Pre_transform adds feature dimension pytorch geometric

FloorEijkelboom · March 21, 2022, 7:41pm

Hi! When using a pre_transform on my dataset, the resulting graphs have different feature dimensions than when the transform is applied to some graph (i.e. outside the pre_transform of a dataset). The same happens when considering batches, the pre_transformed batches have an extra feature dimension, where the transform applied by the dataloader real-time does not have this extra dimension.

Example:

def some_transform(graph: Data) -> Data:
    feature_dimension = graph.x.shape[1]
    feature = torch.ones((1, feature_dimension))

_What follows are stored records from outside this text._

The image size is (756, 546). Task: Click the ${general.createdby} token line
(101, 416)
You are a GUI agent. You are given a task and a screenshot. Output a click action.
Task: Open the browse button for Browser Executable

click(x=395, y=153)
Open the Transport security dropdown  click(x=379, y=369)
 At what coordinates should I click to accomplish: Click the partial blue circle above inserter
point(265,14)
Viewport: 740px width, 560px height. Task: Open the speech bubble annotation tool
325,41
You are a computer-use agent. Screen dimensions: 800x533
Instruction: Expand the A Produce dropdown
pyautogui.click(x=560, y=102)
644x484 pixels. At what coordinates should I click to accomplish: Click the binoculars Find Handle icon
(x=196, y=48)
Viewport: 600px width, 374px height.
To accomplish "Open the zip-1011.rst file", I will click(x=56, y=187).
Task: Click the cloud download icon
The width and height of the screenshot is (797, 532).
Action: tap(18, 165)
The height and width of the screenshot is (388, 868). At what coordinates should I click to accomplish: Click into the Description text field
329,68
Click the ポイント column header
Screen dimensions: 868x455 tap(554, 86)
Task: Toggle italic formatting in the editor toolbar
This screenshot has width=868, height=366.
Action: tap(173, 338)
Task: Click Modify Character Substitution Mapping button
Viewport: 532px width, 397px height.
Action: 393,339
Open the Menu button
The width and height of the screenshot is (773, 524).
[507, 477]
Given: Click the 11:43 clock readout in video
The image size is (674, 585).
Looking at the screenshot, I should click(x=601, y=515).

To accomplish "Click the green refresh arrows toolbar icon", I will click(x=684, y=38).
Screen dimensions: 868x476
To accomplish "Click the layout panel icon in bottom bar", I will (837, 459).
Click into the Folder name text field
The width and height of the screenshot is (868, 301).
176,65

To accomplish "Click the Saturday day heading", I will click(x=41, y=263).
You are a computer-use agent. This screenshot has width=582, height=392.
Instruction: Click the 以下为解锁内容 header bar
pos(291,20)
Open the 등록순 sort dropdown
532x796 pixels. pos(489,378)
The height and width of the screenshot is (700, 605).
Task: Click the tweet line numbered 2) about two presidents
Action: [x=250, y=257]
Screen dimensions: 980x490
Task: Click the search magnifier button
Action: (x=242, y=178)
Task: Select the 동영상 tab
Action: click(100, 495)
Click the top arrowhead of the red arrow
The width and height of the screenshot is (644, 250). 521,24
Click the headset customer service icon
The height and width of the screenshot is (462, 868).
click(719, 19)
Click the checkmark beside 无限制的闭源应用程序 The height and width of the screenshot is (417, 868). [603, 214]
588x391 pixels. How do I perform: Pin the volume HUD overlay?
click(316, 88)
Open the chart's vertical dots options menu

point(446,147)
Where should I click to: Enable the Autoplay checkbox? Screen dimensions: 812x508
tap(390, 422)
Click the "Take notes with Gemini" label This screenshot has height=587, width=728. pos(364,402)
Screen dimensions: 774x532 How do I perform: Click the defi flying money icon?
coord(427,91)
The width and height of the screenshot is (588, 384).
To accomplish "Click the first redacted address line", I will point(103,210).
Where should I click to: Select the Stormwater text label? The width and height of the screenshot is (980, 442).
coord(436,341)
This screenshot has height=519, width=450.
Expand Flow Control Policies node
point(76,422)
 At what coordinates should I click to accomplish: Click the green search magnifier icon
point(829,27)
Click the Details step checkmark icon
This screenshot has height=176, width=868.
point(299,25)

    graph.extra_feature = feature

    return graph

dataset = TUDataset('./datasets/TUDataset/PROTEINS', name='PROTEINS', pre_transform=some_transform)
dataset = dataset.shuffle()
loader = DataLoader(dataset, batch_size=batch_size, shuffle=True)

for batch in train_loader:
      print(batch.x.shape)
      print(batch.extra_feature.shape)

yields

>>> torch.Size([4313, 3])
>>> torch.Size([128, 4])

Why could this be the case? Thanks in advance!

nivek · March 21, 2022, 9:53pm

It is hard to tell without seeing what each sample and TUDataset look like.

It may be because DataLoader performs collation on each batch of data. Specifically, you may want to check if the default collation is applied.